→ **WORK TO COMPLETE**
Please continue the article on testing a concrete garage floor for moisture before applying epoxy, starting after its final paragraph.

→ **EXTRACT PROVIDED**
>>>>>
Don’t Epoxy Until You’ve Done This Simple Moisture Test First

moisture on garage floor causes efflorescence
Efflorescence caused from moisture in the concrete

 

How much moisture does your concrete transmit?  Before you decide to coat your garage floor with epoxy or paint, this is the question that needs to be answered before you make your final decision.  If you don’t know the answer to this question, then you need to perform a simple moisture vapor transmission (MVT) test of the surface of your floor before you attempt to apply any coating to it.  If you don’t, all your hard work may be destined for failure.

As hard and dense as concrete seems to be, it is actually very porous.  Water vapor and moisture beneath the slab can permeate to the surface of the concrete.  Because coatings such as epoxy and paint are impermeable, the water vapor can’t pass through the coating and can cause it to delaminate.

In some cases if the epoxy has a good mechanical bond, the hydrostatic pressure of the moisture can be strong enough to actually cause the epoxy to pull up part of the surface of the concrete with it, creating even more problems for you in the future.

moisture concrete garage floor

You may already have signs that you have a moisture problem and you don’t even realize it.  If there are any areas of your garage floor that always seem to have a powdery residue, then you have efflorescence.  It is created when moisture travels through the concrete, condenses and evaporates, and then leaves a residue of calcium hydroxide.

You may also have an area of your garage floor that always seems damp.  If so, then you most likely have a moisture issue.

So, where does this moisture come from?  In simplified terms, the porosity of concrete causes it to act like a sponge.  If the ground that your slab was poured on is naturally damp due to climate or other factors such as water drainage or irrigation issues, then your slab will naturally draw in moisture from the ground.

If the surrounding air on the surface of your slab is drier than what is underneath, then the moisture that your slab has collected will be transmitted to the surface of your floor as it tries to equalize.
<<<<<
→ **INFORMATION SUPPLIED**
>>>>>
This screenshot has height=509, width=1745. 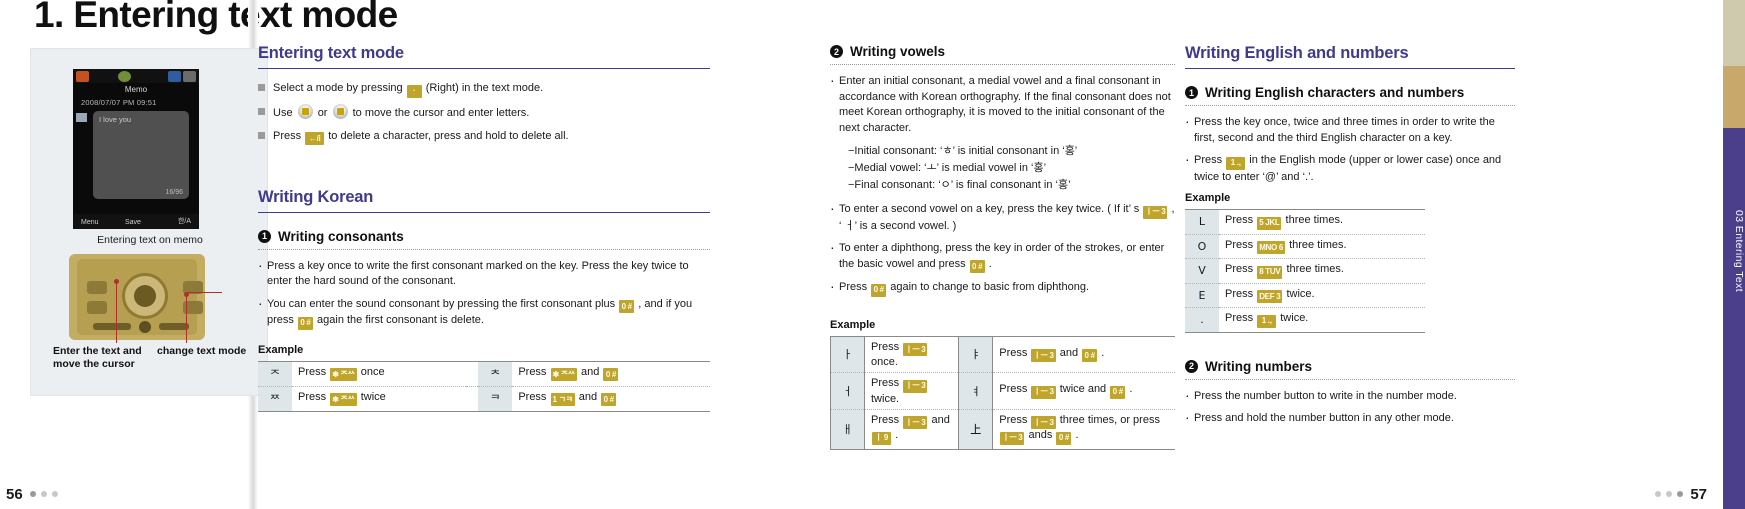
<<<<<
→ **OUTPUT FOR THIS TASK**
This reaction can be enhanced if your slab was poured below grade, which is lower than the surrounding earth.  If you live in a naturally humid area, your concrete can also absorb the moisture in the air and then release it as the humidity drops. That is why it is good to coat your garage floor in the late afternoon or early evening when temperatures are cooling.

moisture test concrete garage floorThe easiest way to determine if you have a moisture problem is to test for it.  A simple way is to perform the ASTM-D-4263  Plastic Sheet Test. You can do this simply by cutting a 16”x16” piece of plastic sheeting and taping down the perimeter with duct tape to the surface of your garage floor.

After letting it sit for 24 hours, peel it up and look for any condensation on the underside of the plastic or look for a dark spot on the surface of the concrete.  Water on the plastic or a dark spot on the concrete is created from moisture.  If none exists, you should be fine. If you do have some moisture then you will want to do a calcium chloride test to see how much moisture you have.

Great information on how to perform a calcium chloride test as well as check your concrete’s PH level.

A calcium chloride test is used to determine exactly how much moisture you have emitting from your concrete.  It does this by placing a pre-weighed petri dish of calcium chloride under a sealed plastic container on your slab.  After a predetermined amount of time, you remove the petri dish, seal it, and mail it off to be tested.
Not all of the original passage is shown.